2 min read

Rust Never Sleeps

Rust Never Sleeps
Photo by Kevin Jackson / Unsplash

Repainting your house the same shade it’s always been feels like a colossal waste of time, right?

It’s a Herculean effort just to keep the status quo. But let that slide, and watch how time, with its buddy entropy, creeps in, making your vibrant sanctuary a faded memory. This isn’t just about your home’s curb appeal; it’s a metaphor for the relentless upkeep required in every cranny of your life, from the way your business interacts with the world to the invisible threads connecting you to people and technology.

The truth?

Rust never sleeps.

Consider this: aimless snacking - that was my nemesis. Snacking isn't the villain here, but when you're slicing through calories with the precision of a samurai on a mission, those sneaky, unlogged few hundred calories?

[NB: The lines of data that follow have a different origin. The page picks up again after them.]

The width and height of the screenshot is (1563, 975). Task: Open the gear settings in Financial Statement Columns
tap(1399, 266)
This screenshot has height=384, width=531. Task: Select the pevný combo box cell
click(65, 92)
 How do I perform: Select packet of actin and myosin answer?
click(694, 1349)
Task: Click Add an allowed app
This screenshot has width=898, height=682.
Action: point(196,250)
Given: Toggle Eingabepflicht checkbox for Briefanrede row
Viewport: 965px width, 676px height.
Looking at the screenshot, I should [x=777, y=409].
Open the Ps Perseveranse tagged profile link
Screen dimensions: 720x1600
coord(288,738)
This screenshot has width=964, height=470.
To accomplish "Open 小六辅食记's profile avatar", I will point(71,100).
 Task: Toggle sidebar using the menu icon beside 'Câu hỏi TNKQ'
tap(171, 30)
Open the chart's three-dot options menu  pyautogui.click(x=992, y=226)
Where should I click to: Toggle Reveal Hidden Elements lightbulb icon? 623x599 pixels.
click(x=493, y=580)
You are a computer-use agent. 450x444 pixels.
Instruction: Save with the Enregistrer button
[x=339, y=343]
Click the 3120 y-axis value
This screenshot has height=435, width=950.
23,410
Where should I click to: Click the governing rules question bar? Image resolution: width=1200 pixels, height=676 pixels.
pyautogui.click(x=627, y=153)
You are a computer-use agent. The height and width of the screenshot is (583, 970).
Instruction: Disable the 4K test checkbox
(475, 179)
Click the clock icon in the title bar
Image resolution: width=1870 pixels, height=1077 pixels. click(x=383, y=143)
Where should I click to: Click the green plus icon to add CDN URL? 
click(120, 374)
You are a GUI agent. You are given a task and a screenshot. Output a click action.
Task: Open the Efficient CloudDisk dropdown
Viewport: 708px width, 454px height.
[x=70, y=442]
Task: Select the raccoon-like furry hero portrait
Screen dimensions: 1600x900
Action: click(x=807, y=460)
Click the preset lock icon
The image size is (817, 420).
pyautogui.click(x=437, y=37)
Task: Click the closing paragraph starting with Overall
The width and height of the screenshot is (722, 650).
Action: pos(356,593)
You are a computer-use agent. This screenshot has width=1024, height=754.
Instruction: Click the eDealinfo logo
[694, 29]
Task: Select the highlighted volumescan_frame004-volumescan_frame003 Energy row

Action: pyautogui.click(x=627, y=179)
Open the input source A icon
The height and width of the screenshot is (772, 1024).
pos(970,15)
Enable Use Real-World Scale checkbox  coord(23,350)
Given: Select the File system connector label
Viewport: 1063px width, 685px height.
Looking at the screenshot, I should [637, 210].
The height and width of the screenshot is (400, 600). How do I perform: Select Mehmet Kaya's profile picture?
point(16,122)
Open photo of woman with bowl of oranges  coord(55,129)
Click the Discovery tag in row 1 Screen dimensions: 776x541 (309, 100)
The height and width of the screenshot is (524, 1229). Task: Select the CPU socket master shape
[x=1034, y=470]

Yeah, they're the traitors within your ranks. There I was, nicking fries off my wife’s plate, scooping up the remnants of my kid's ice cream, or declaring a 'dad tax' on his unfinished quesadilla and watermelon slices—earned it, didn't I?

Then there's the casual heist of peanuts from the pantry, a small crime but one nonetheless. None of these culinary indiscretions made it to my calorie-counting confessional. They were the ghosts in my dietary machine, invisible but impactful.

It's all cool, right?

Except it wasn't. Not a peep in the logbook. It’s the kind of habit that doesn’t just bend the rules—it breaks them. And it was time to kick it to the curb.

This wasn’t just about food; it was a symptom of a deeper malaise, a “who gives a damn” attitude that seeped into every pore of my existence. My diet took the first hit, then my daily steps—“9,000 is practically 10,000, right?”—and before I knew it, my gym routine followed suit. “Two sets are good enough,” I’d tell myself.

Laziness, like rust, was corroding my discipline, my very drive.

The domino effect one slack decision can have on your life is astounding. That one compromise on your standards can avalanche into a full-blown retreat from who you aim to be. The lesson? Whatever you do, do it with everything you’ve got. Half-assing is a contagion that’ll rot your ambitions from the inside out.

My advice:

Your plans are an invaluable treasure map, which, if followed diligently, will bring you to your cherished dreams and what you actually want out of life.

So you need to see your plans as sacred. They must be revered and respected… even when a slight deviation seems excusable—especially when a deviation seems excusable.

That’s the key to a better life.

I learned this the hard way, but it’s only when I decided to doggedly sticking to my plans no matter what that everything changed for me.